Right away, I notice that Q2 in the survey data doesn’t seem to be very differentiated. All of the scores gravitate towards a median of 3. Histograms suggest that the data follows a fairly normal distribution.
Code
df |>select(starts_with("q2")) |>gather(question, score) |>ggplot(aes(x=score)) +geom_histogram(binwidth =1, color ="white", fill = pal[5]) +facet_wrap(~ question)
We can also check to see if there is a statistically significant difference between each of these scores using ANOVA and Tukey's HSD (Honestly Significant Difference). This analysis considers each pair of variables. Grey points are not statistically significant. From a statistical perspective, there is no difference in the mean scores between WiFi and Food Variety, WiFi and Coffee, and Food Variety and Coffee.
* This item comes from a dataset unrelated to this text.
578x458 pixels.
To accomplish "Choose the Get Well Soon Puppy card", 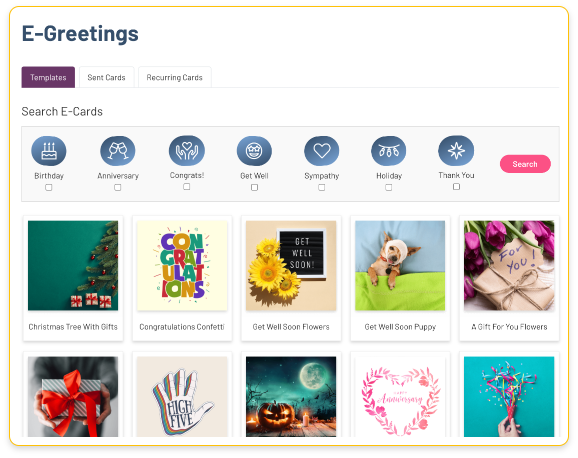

It is also helpful to us to turn our attention to two of the most important drivers of customer-centricity: profitability and satisfaction. We can start with satisfaction, by considering the NPS data. The overall NPS is 34%, but we glean a little more insight by unpacking it’s component parts.
As for profitability, the per_cap variable can help. It measures the average transaction contribution. In our descriptive summary above, we saw that some customers cost us as much as -$13.47 every time they transact. Going back to the whale curve, we can see that about 21% of customers in this data set “tax” our potential earnings.
Our goal is to look for statistically significant segments or clusters in the data. We have a mixed dataset of numeric and categorical variables. In our numeric set of variables we also have some high contrasts (variables with very different scales). For example, origination has a maximum value of 784 and a minimum value of 1, while locations has a range of 1-13. These high variances can influence k-means, so it is wise to pre-process the data. One approach is to simply scale all of the numeric variables. While this approach is valid, plotting your results can be challenging with so many variables. For this reason, another approach is to pre-process the data using PCA. This has two advantages. First, it provides you with a new set of uncorrelated variables, but the second advantage is that it can often allow you to reduce the dimensionality of your dataset to just two principal components. These are easier to plot and visualize.
In the plot above, we obtain a high-level overview of our data. The arrows indicate the direction the data moves relative to a central point. This allows us to analyze which data are most correlated. For example, q3 (Follow on Social) seems to be inversely correlated with locations. To make this plot, I used only the first and second principal components (PC1 and PC2). If I used more components, I couldn’t have made the plot. The trade-off is precision. You’ll note that these two principal components explain only 33% of the data.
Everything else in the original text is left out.